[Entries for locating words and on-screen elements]
* Start *

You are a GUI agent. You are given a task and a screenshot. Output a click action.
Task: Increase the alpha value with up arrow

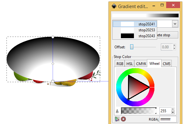tap(173, 109)
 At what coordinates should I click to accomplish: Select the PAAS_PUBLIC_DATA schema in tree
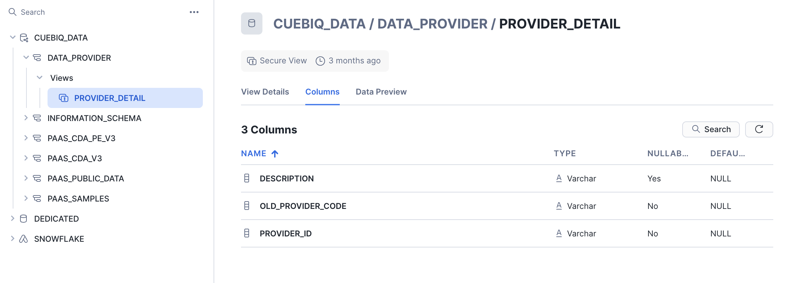point(86,178)
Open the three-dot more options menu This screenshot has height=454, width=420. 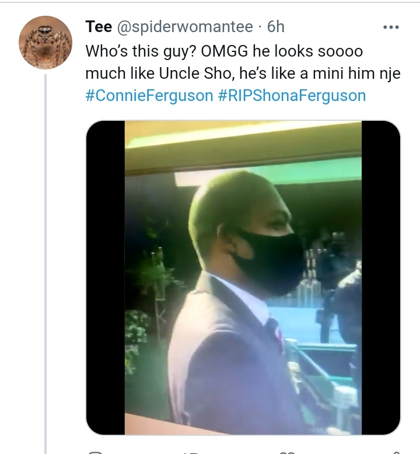[390, 27]
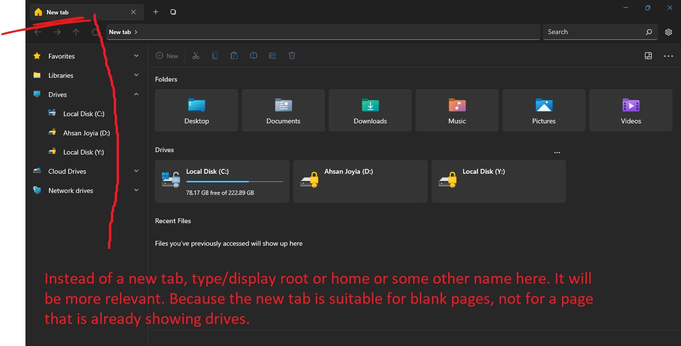Image resolution: width=681 pixels, height=346 pixels.
Task: Click the Share icon in the toolbar
Action: (273, 55)
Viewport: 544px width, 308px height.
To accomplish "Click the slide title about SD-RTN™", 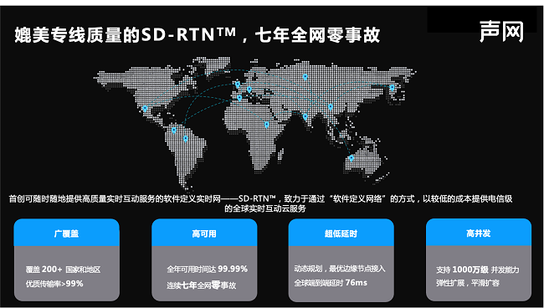I will pyautogui.click(x=197, y=34).
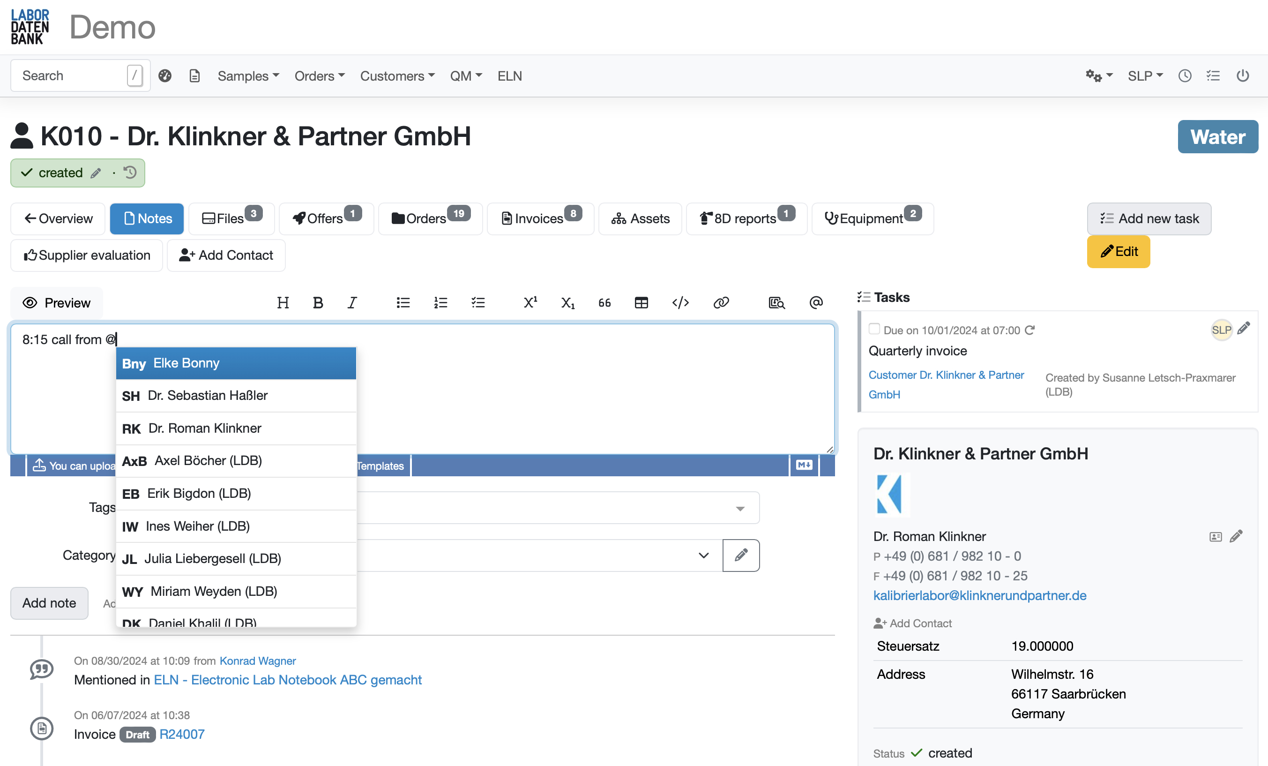Switch to the Invoices tab
Screen dimensions: 1268x766
point(540,218)
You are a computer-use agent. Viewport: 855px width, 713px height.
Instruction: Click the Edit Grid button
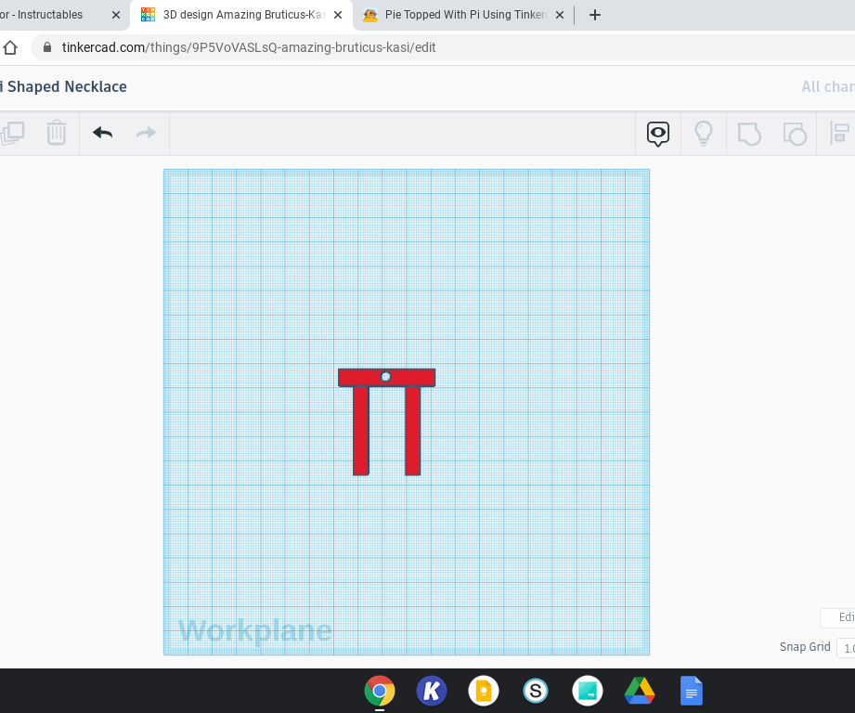coord(841,617)
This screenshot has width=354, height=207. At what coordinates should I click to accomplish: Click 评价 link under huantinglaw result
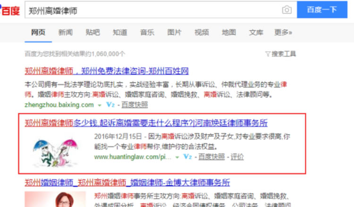point(237,156)
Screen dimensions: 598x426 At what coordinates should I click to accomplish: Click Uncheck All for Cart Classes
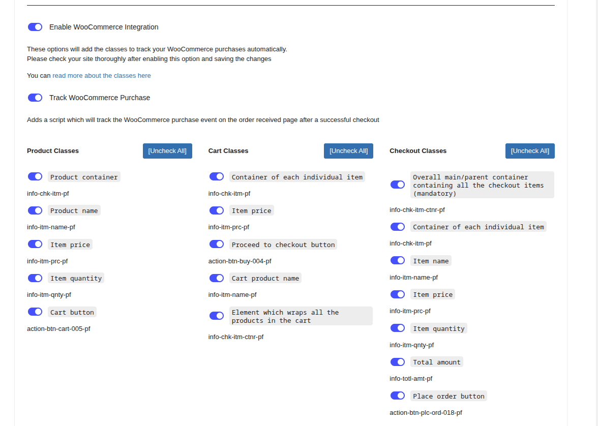click(x=348, y=151)
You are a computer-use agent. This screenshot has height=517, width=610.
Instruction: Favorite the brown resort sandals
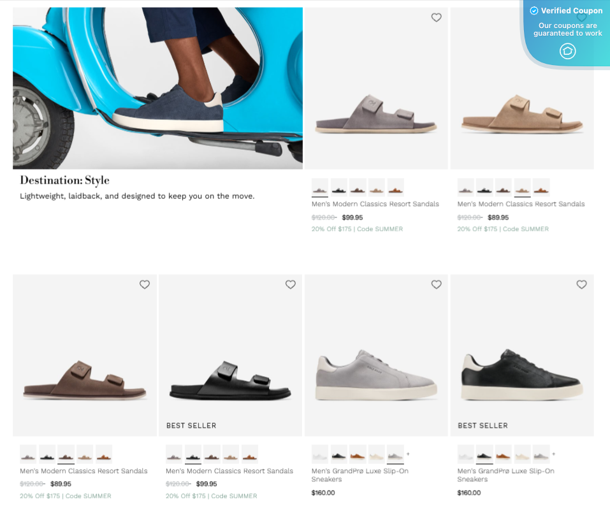(144, 285)
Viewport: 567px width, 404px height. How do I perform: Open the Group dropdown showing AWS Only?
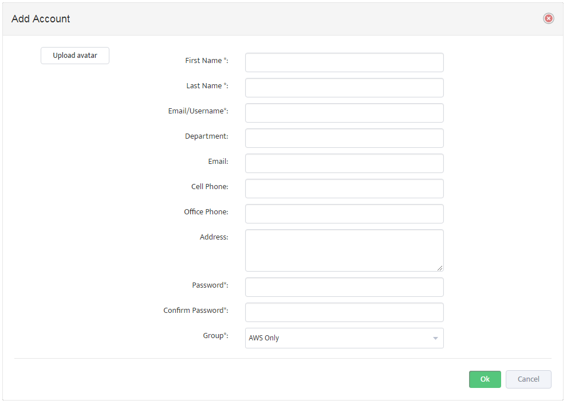(344, 338)
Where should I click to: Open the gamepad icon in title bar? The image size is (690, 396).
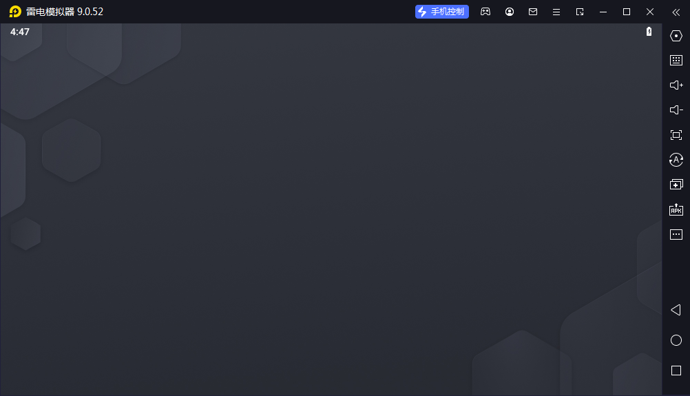tap(485, 12)
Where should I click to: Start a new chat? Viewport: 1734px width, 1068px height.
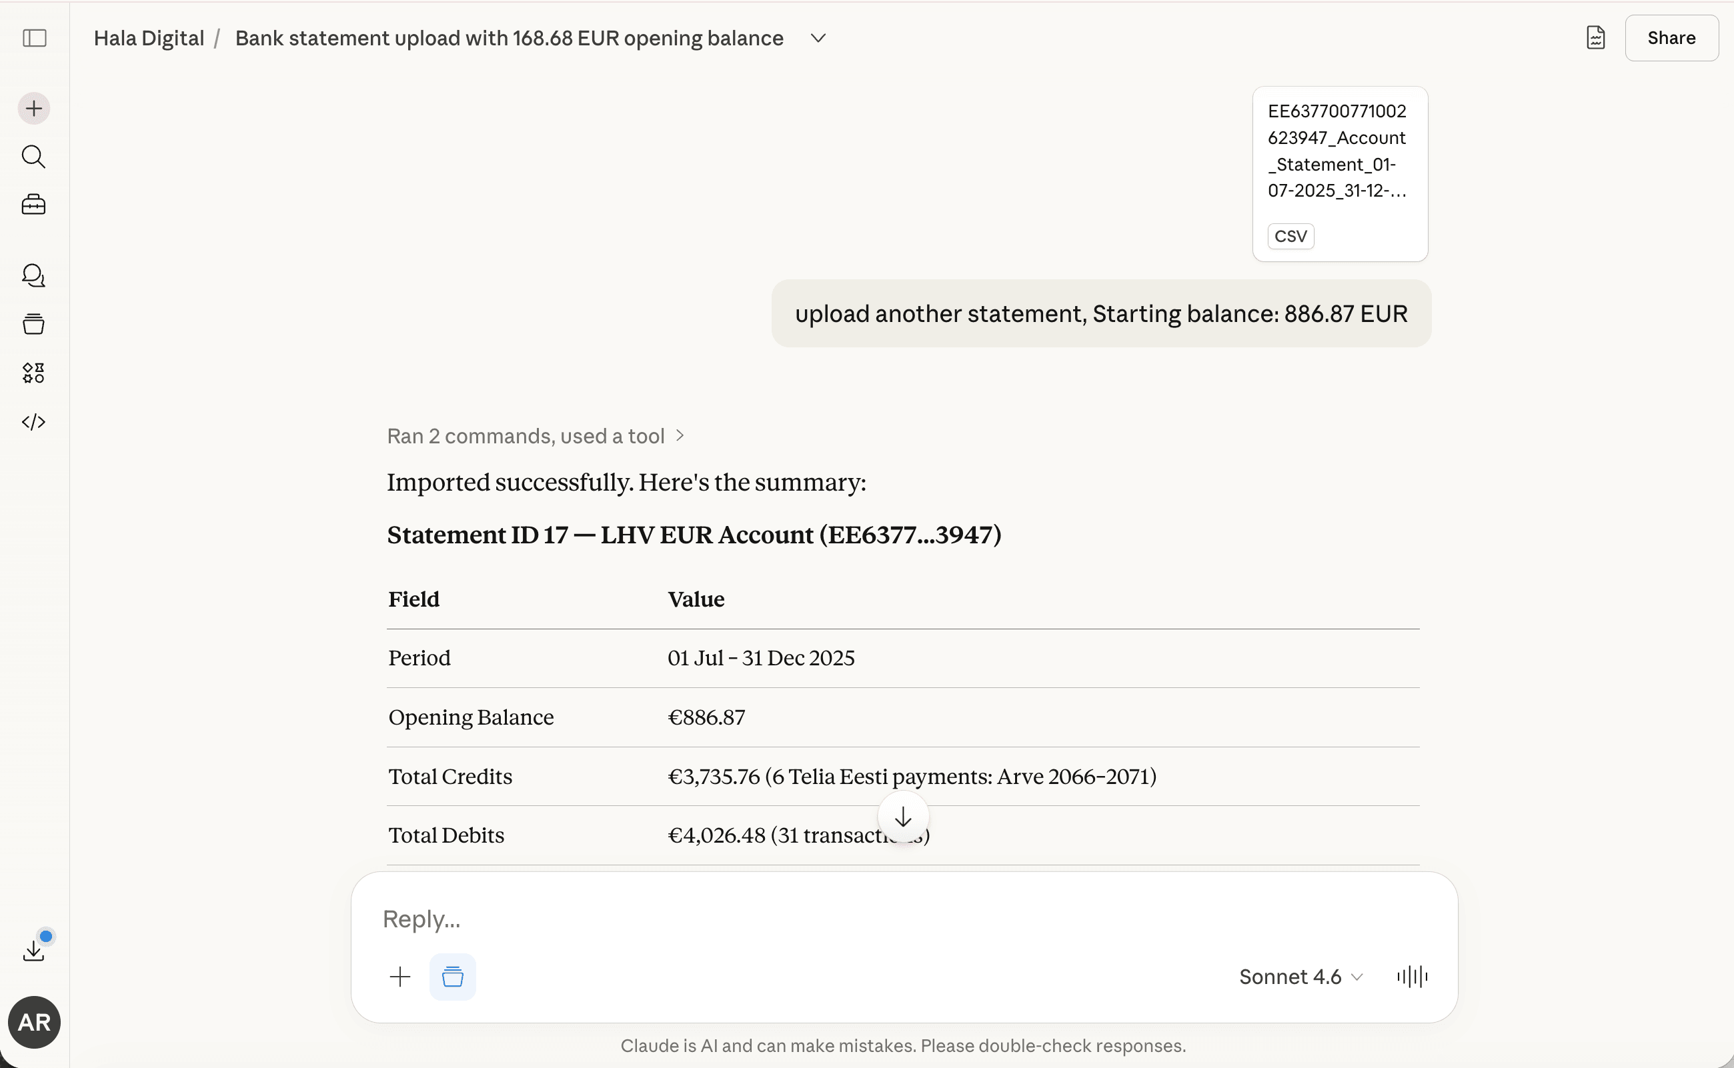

* End *

▶ **Instruction**:
Rewrite the data from its start down through the line containing "point(86,178)", putting "opacity value" in place of "alpha value" and keeping everything else the same. Omit the pictures from your answer.

▶ **Correct answer**:
You are a GUI agent. You are given a task and a screenshot. Output a click action.
Task: Increase the opacity value with up arrow

tap(173, 109)
 At what coordinates should I click to accomplish: Select the PAAS_PUBLIC_DATA schema in tree
point(86,178)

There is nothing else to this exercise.